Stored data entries
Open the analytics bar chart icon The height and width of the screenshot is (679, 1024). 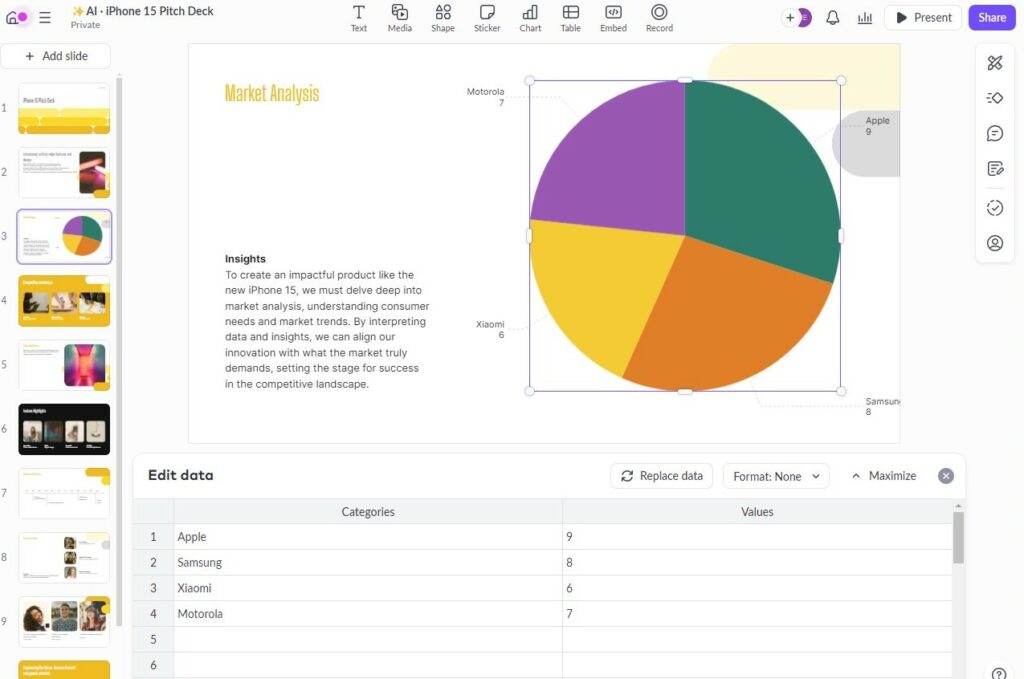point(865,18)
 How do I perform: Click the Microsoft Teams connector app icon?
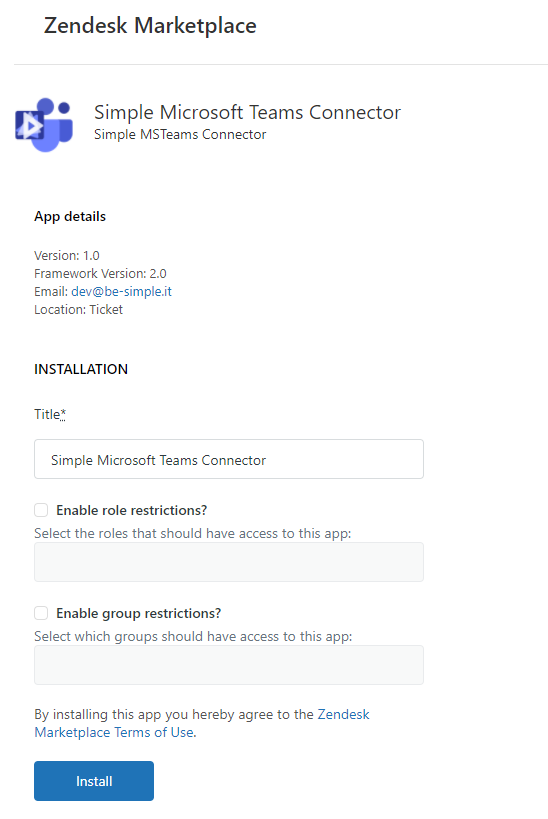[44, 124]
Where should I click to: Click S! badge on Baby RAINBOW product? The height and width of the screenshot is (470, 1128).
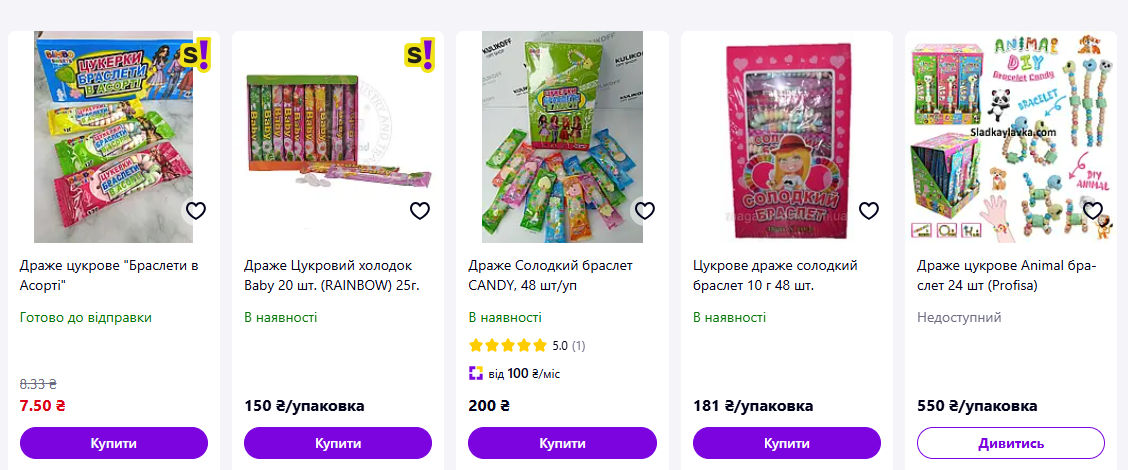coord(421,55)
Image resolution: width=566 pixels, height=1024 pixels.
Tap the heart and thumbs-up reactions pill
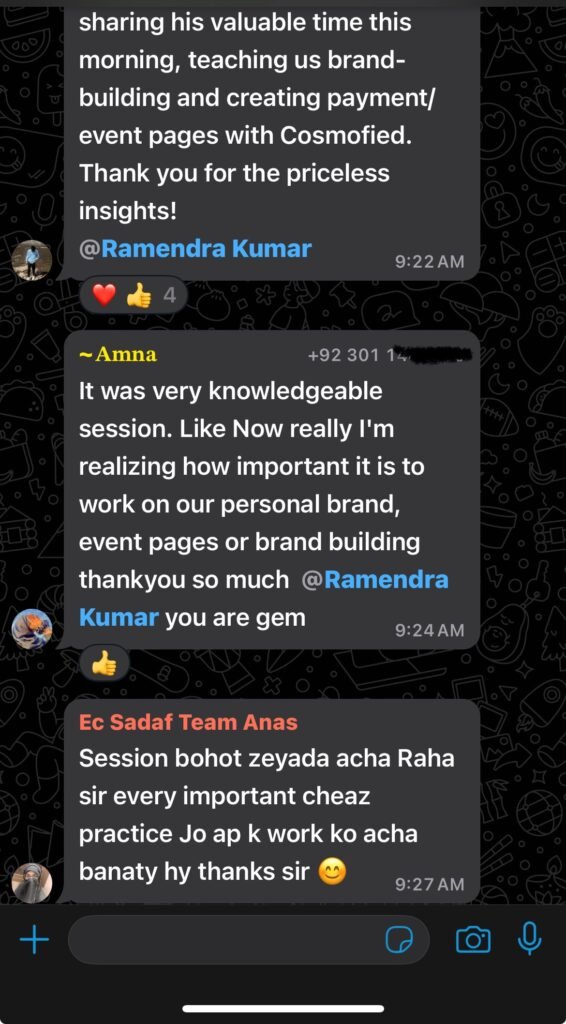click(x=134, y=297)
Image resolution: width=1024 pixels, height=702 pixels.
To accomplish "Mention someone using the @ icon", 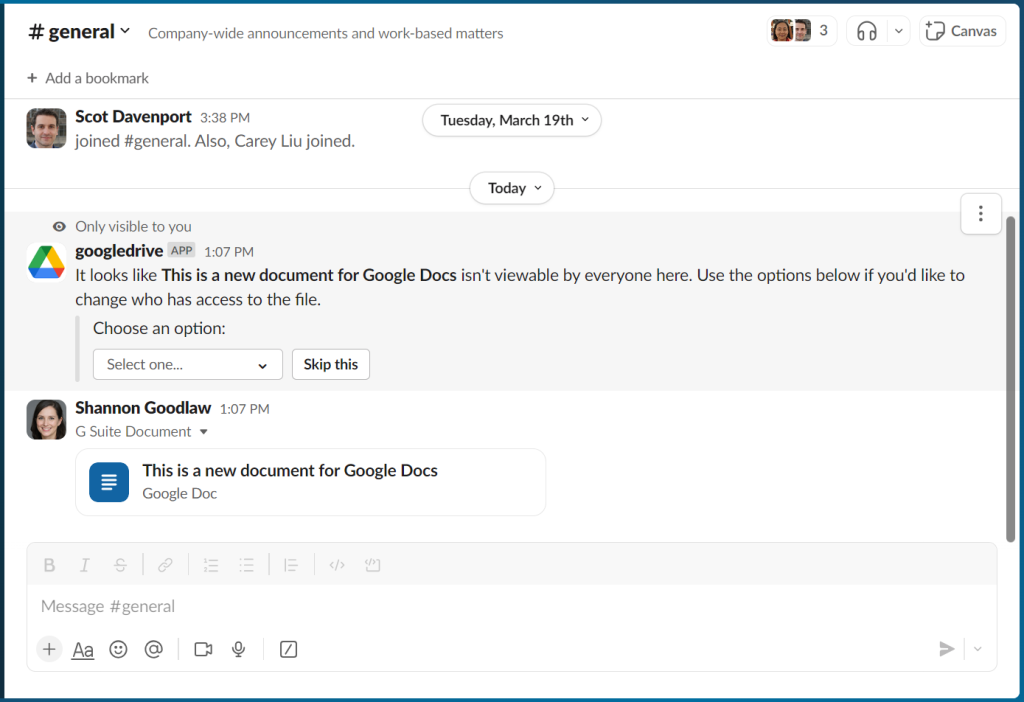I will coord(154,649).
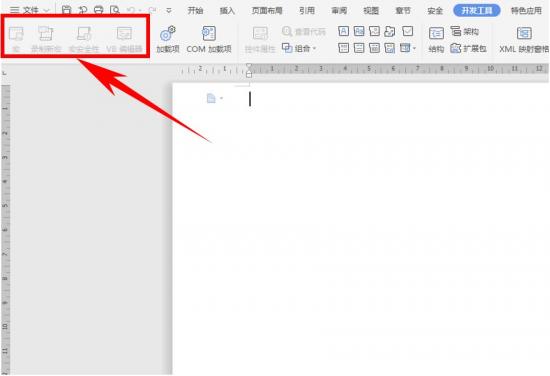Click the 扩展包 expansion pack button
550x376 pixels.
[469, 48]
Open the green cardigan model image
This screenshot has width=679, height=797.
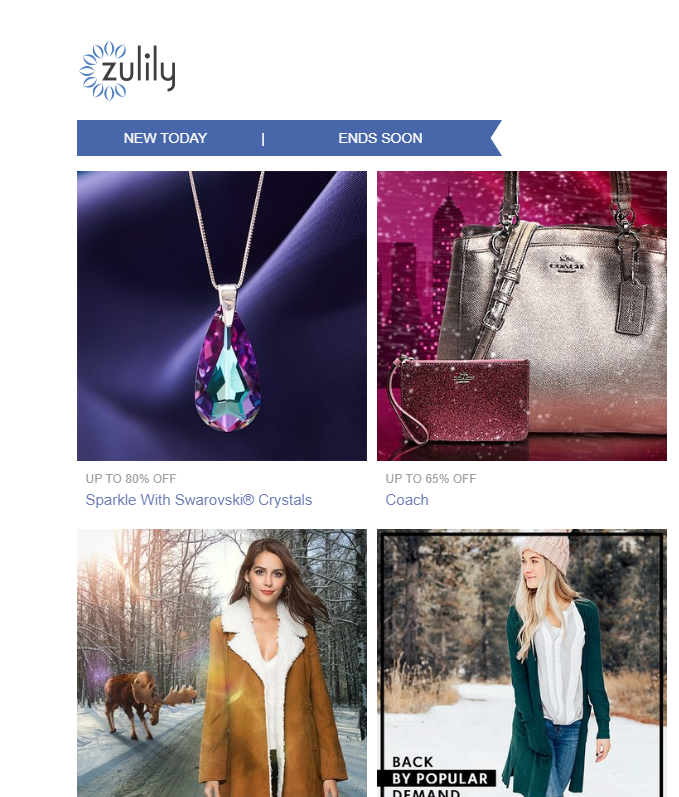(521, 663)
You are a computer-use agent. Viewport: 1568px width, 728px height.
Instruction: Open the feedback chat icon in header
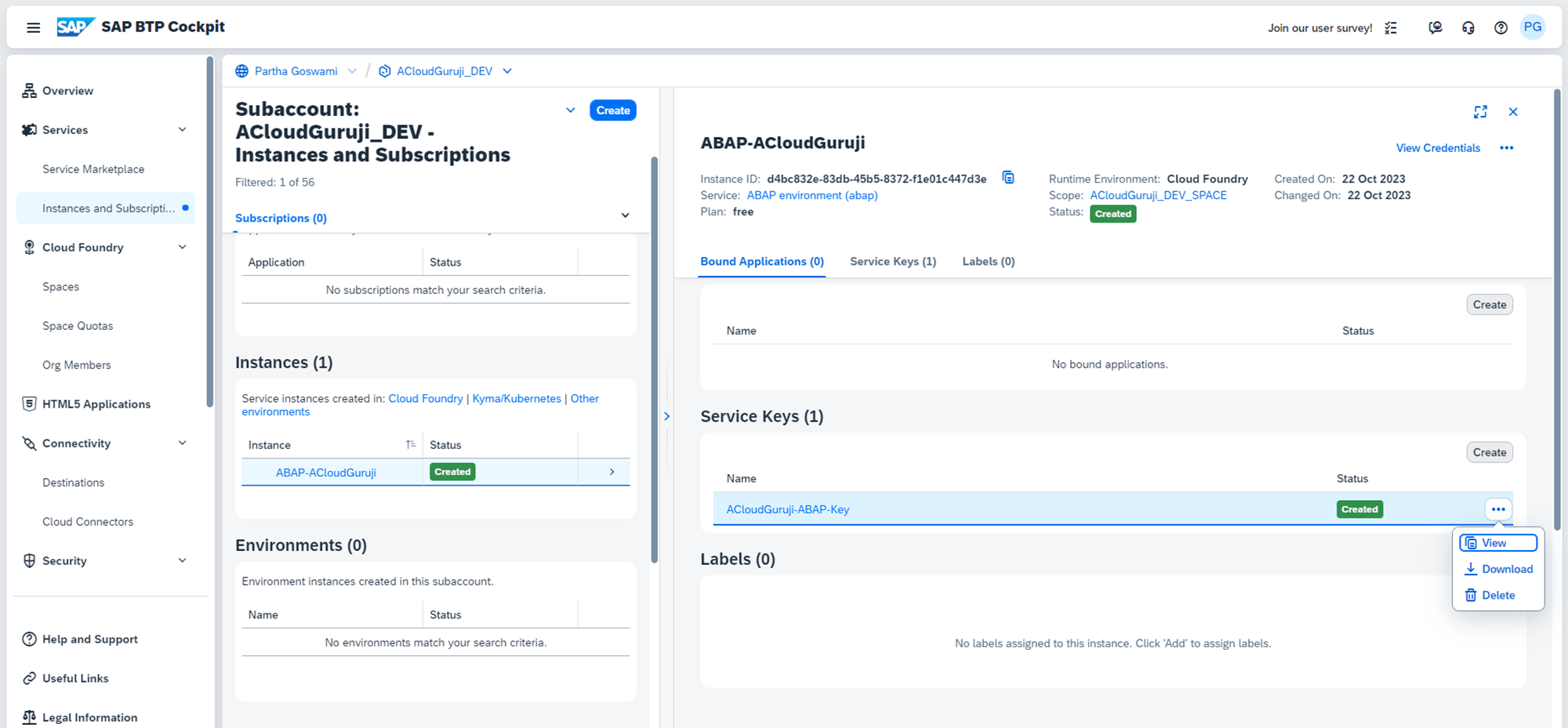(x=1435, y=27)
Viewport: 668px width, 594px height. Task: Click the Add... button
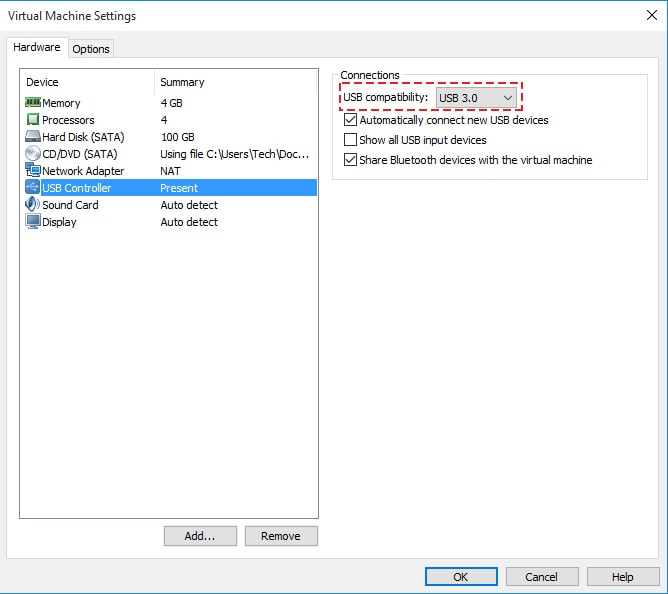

### Assignment
Go line by line through the data, copying each one that contains the word "resolution".

### Reply to the task
Image resolution: width=566 pixels, height=1024 pixels.
Image resolution: width=1024 pixels, height=702 pixels.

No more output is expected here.